Gray stops short of committing to any cost-reduction bogeys, saying everyone is working hard to achieve the $100/kWh target set by the U.S. Advanced Battery Consortium. Currently, costs run as low as $150/kWh.
“Those are aggressive for sure,” she says of the USABC target. “I think the decreases (in costs) over the last 10 years have been remarkable. And I think that has been enabled by the automotive OEMs and the battery-cell suppliers really working together.
“The next big step is before us, but it’s going to take a lot of work and a little bit of luck to get there.”
Gray says three factors have improved battery range and cost to date: better chemistry, more-efficient manufacturing and expanding volume.

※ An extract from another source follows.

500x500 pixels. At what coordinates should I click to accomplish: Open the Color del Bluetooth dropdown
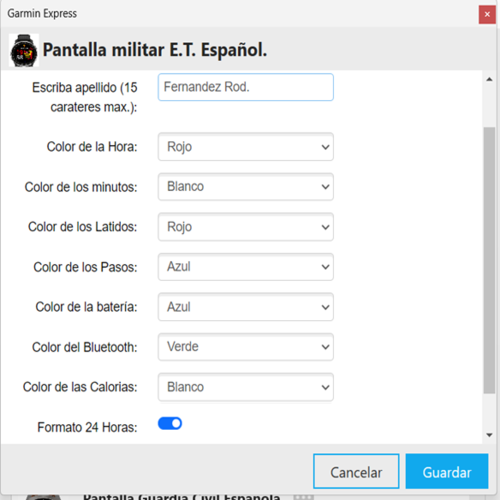246,347
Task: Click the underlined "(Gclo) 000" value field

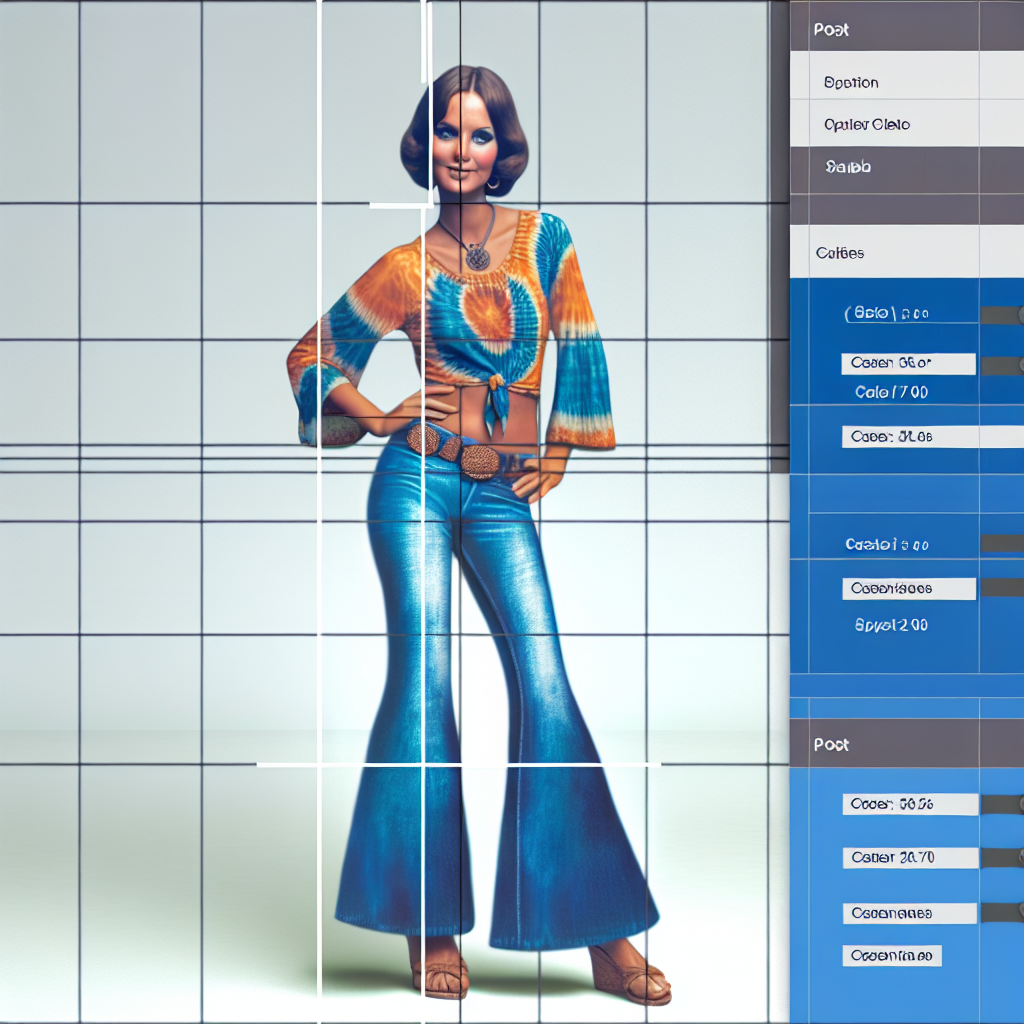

“All three of those have allowed for the cost (reductions) to be achieved,” she says. “And I think it’s happened, quite frankly, because the industry has said, ‛We’re going to go down this path to electrification.’
“If we didn’t have that push to do it…it might not have happened as fast.”
Faster charging also is on the industry’s wish list, but Gray says matching the few minutes it takes to refill a vehicle with gasoline likely is out of reach. The USABC’s target of a half hour or less, down from about two hours today, is seen as a more reasonable fast-charging goal.
“Charge time is one (thing) that can and should be improved,” she says, adding most people will charge overnight for routine commutes and only need fast charging for longer journeys. “(Then you might want) 80% full in 15 minutes or 30 minutes. We’re working very hard on that.”
Quick-change battery-swap schemes, once promoted as the long-range driving answer for EVs by automakers such as Tesla and suppliers such as Israel-based Better Place, are unlikely to come to fruition, she says.
“That’s a tough one,” she says. “For commercial vehicles maybe, but for passenger vehicles (the opportunities) are limited.”
In order to make a business case, such quick-change schemes ultimately would require standardized batteries so a variety of models from a number of vehicle makers could be serviced. But Gray doesn’t foresee EV batteries taking a uniform shape any time soon – nor does she think that would be a good idea.
“We are too early to standardize, because if you standardize around something that’s too costly, you’ve lost the battle,” she says. “I’ve made sure we’ve built our battery plants around flexibility, because in three or four years we’ll be moving on to something else.
“I don’t want to talk about standardization until (the battery) becomes a commodity, and right now there’s not commodity pricing.”
LG Chem has four plants around the world, one each in the U.S., South Korea, China and Poland, and it currently is in the process of expanding its U.S. operation in Holland, MI, that produces cells for the Chevrolet Volt and Bolt and cells and packs for the Chrysler Pacifica hybrid.
“We’re at capacity at our Holland facility,” Gray says. “We’re actually breaking ground to add more capacity there. We’ve got a couple more projects to do battery cells and packs – all U.S.-market opportunities.”
Despite more and more lithium-ion battery plants in the works worldwide, the LG Chem executive is not concerned supply will outstrip demand. That was the case early on as manufacturers took advantage of government incentives to build Li-ion battery production capacity well beyond initial EV and hybrid sales.
“I think people are smarter today with their investment than they were a decade ago,” she says. “We’re working closely with OEMs to make sure we don’t put in more than they will use. You can never guarantee the volume…but we’re being very cautious about installing more capacity.”